The graph-expansion candidates are unioned into the rerank pool; the final cross-encoder rerank is monotonic in score. Therefore:

  • Recall: cannot drop. The rerank pool now contains a superset of the 0.2.21 pool.
  • Precision: cannot drop on cheap-path queries (unchanged). On escalation queries, may improve when cosine-only missed a cosine-similar file that the reference graph reaches in 1 hop.

Public-OSS bench (Django + Tokio + React, 30 tasks): the rerank pool always contained the right answer in 0.2.21 (30/30); the expansion can only make the same statement true for marginal cases that the cosine top-K just barely missed.

Internal hard-miss bench (crates/ai/, app/src/billing/): these are precisely the cases where cosine missed but the reference graph hops there. The expansion is the architectural answer.


6. What was deleted

  • skylakegrep/src/graph_walk.py (0.3.0 PPR with α / eps / max_visited / top_k_edges constants)
  • skylakegrep/src/query_seeds.py (0.3.0 4-matcher seed mapper with score_per_hit constants)
  • skylakegrep/src/graph_substrate.py (0.3.0 path_prox / name_sim with preset edge weights)
  • tests/test_graph_walk.py (per-component unit tests for the above — not end-to-end, not what the design is testing)

These were phased-design artefacts. Removing them eliminates the hyperparameter source.

What stays: - graph_node + graph_edge schema (zero-cost; reused for refs edges) - reference_graph.py (extended to populate the edge list)


7. Test surface — end-to-end only

Per the holistic principle, no per-component test. The acceptance criteria are:

  1. Existing test suite must remain green — 201 tests cover the 0.2.21 baseline behaviours; expansion is additive so they must all still pass.
  2. Real-corpus benchbenchmarks/graph_walk_bench.py (now reframed for 0.4.0): index skylakegrep/src/, run 5 queries, compare with-expansion vs without-expansion. The expansion must not regress the cosine-only baseline; ideal case it improves on queries where the reference graph helps.

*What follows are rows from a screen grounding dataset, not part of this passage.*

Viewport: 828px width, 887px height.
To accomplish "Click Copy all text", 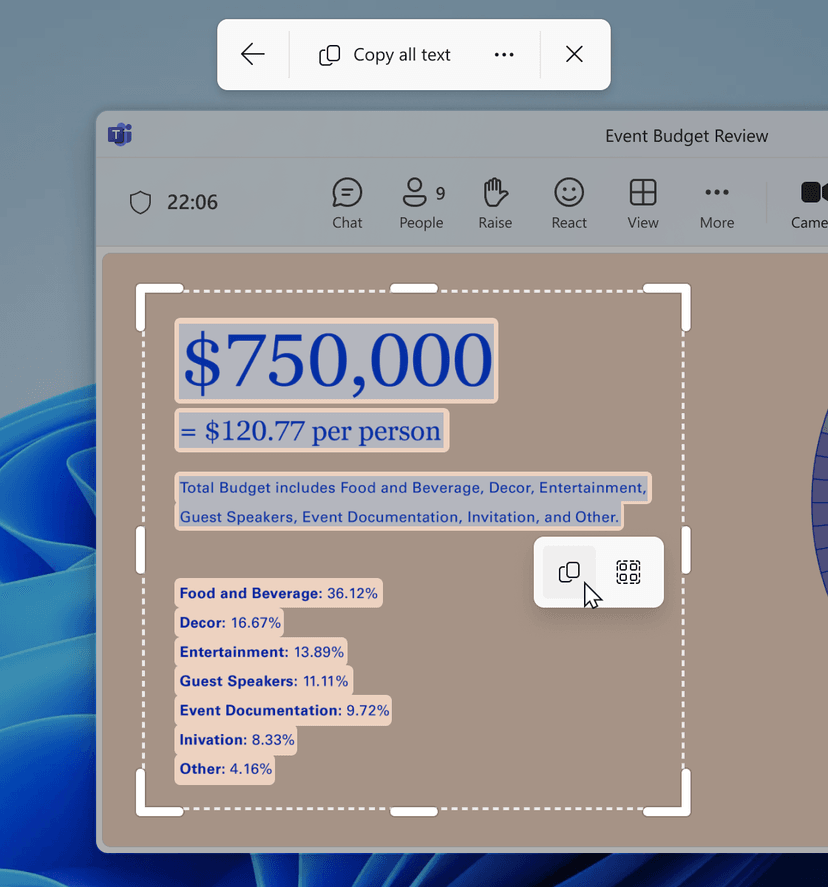I will tap(384, 54).
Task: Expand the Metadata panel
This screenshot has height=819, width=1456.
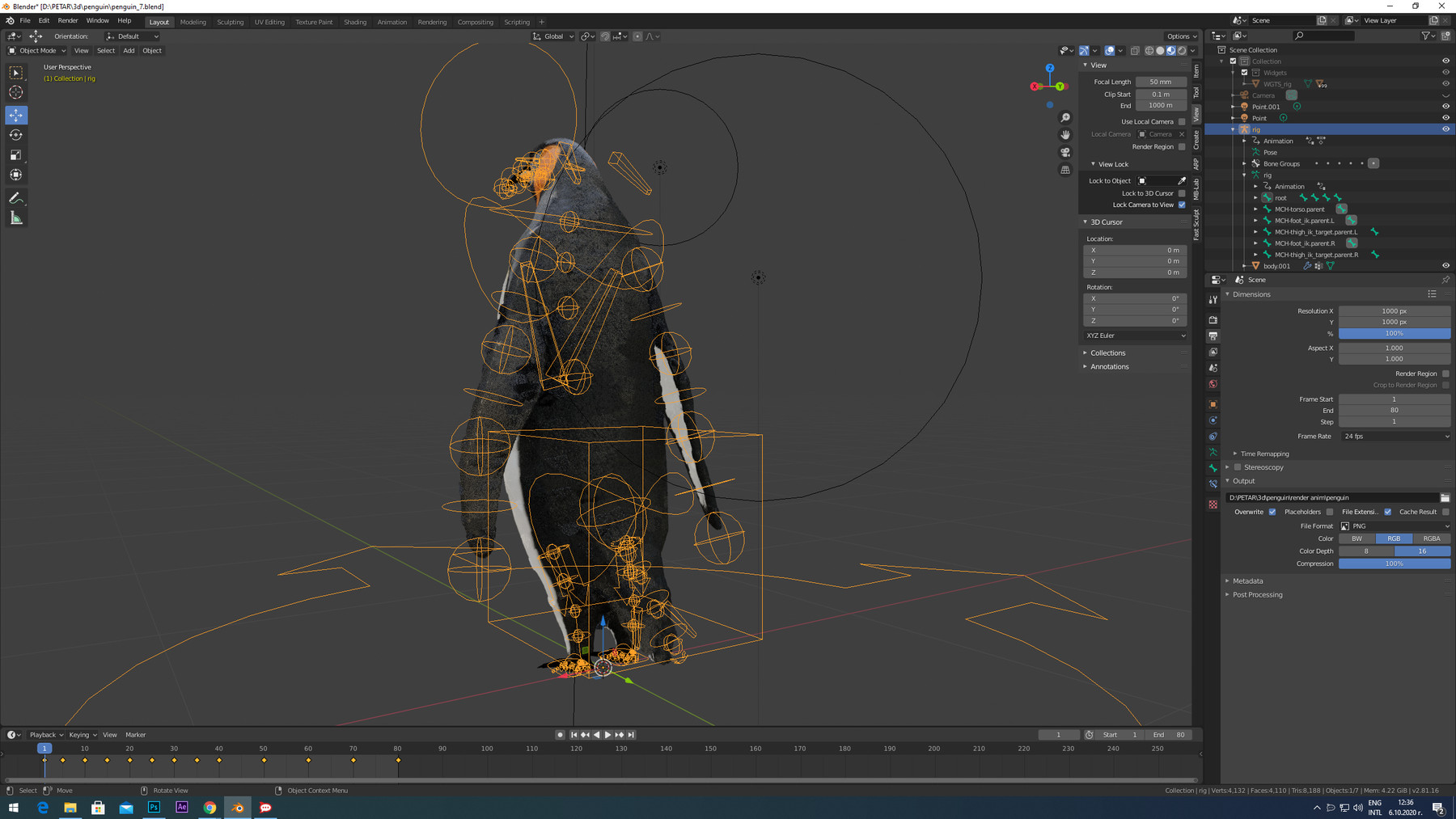Action: [1247, 580]
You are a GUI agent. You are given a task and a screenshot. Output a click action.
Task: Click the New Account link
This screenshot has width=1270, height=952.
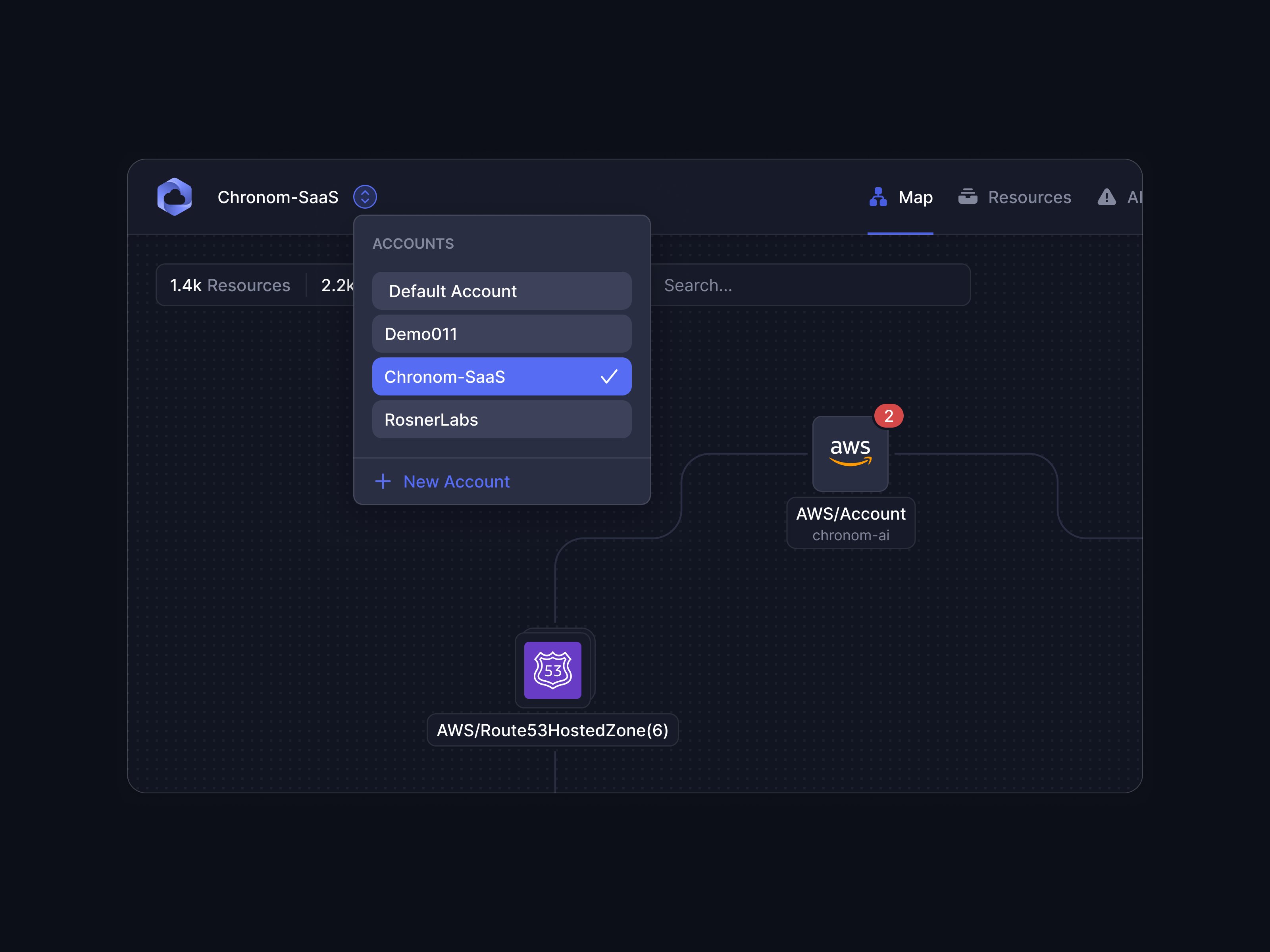coord(456,482)
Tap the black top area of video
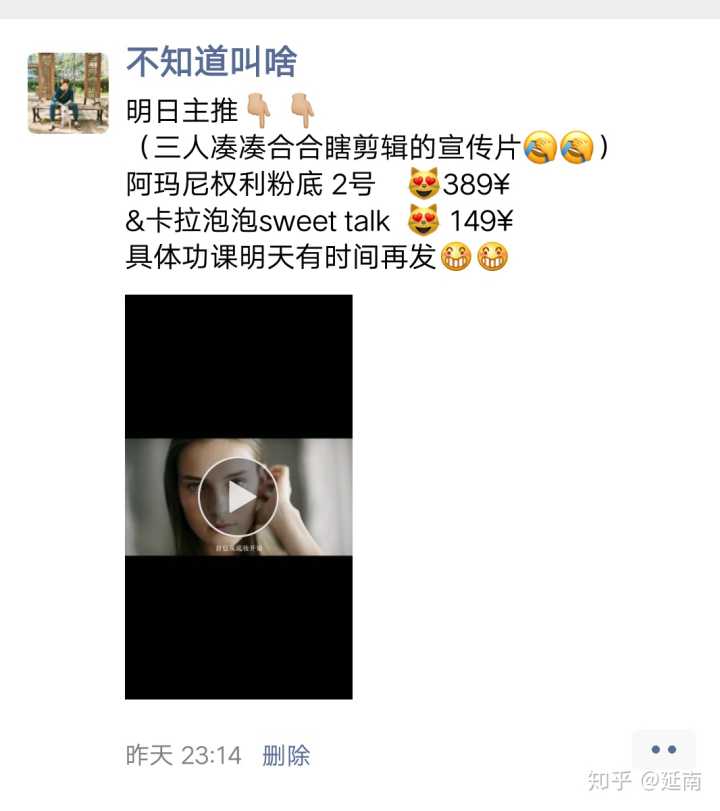 click(238, 367)
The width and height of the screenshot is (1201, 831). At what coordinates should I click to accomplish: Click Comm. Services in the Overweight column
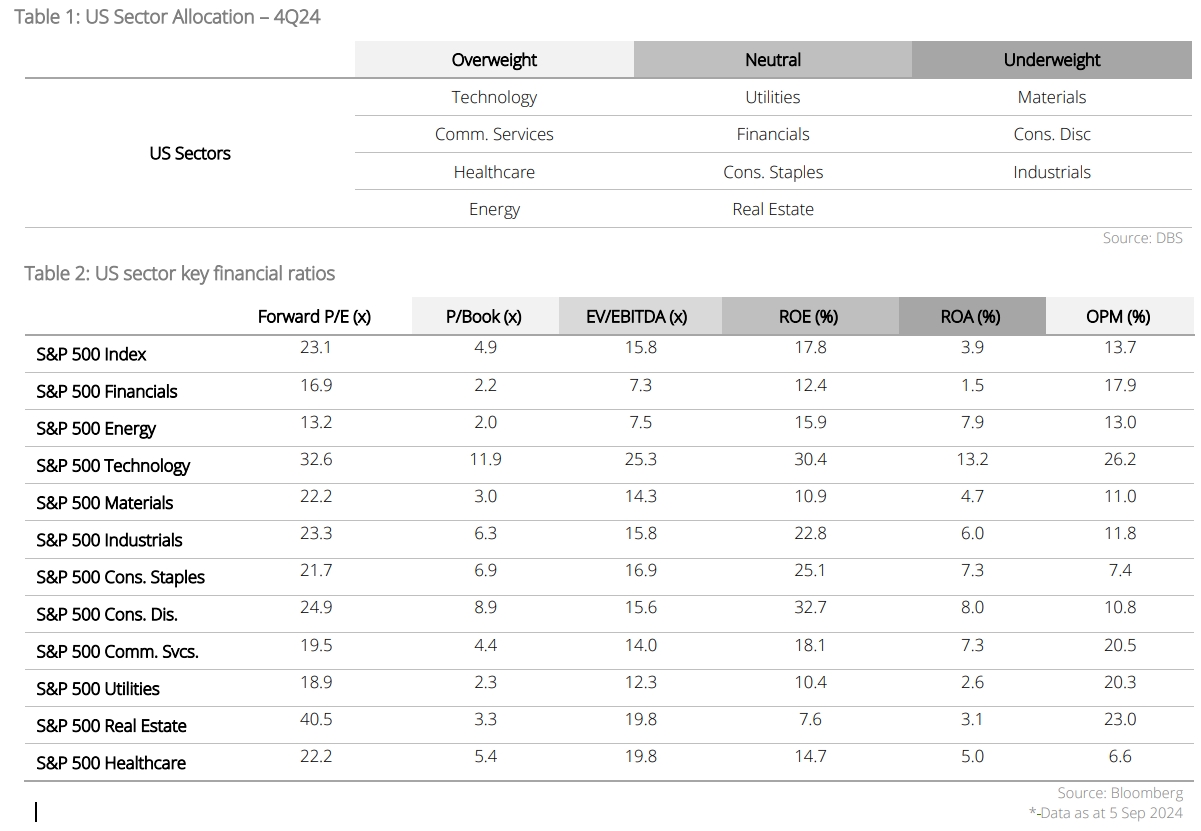[494, 134]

No test for "did _expand_via_reference_graph() return the right neighbour list in isolation" — that's exactly the kind of local-metric phasing this plan refuses.


8. What's not in 0.4.0 (deferred — must remain holistic)

The user's vision (2026-05-06) included: - Cold-start seed mapping with no history - Diffusion (PPR) traversal beyond 1 hop - Adaptive lazy L2 embedding - Background hierarchical fallback subagent

0.4.0 delivers a SUBSET via the holistic mechanism: 1-hop reference-graph expansion, not multi-hop diffusion; uses pre- computed embeddings, not lazy L2; runs in-cascade, not as a parallel subagent.

These extensions are not in 0.4.0 because each one would re-introduce a hyperparameter unless co-designed with the rest. The next attempt at any of them must:

  1. Reuse cosine + σ — no new metric / threshold magnitudes
  2. Be conditional via the LLM router — not via env var or flag
  3. Land in one commit, integrated bench-validated, all-or- nothing — not in phases

If a future extension can't satisfy all three, it doesn't ship.


9. Decision

Holistic design, one commit, accept-criteria = full pytest + real-corpus bench. Production behaviour: identical to 0.2.21 on ~80 % of queries (cheap path); marginally improved on escalation queries when the reference graph reaches a missed cosine neighbour. Hyperparameter delta: 0.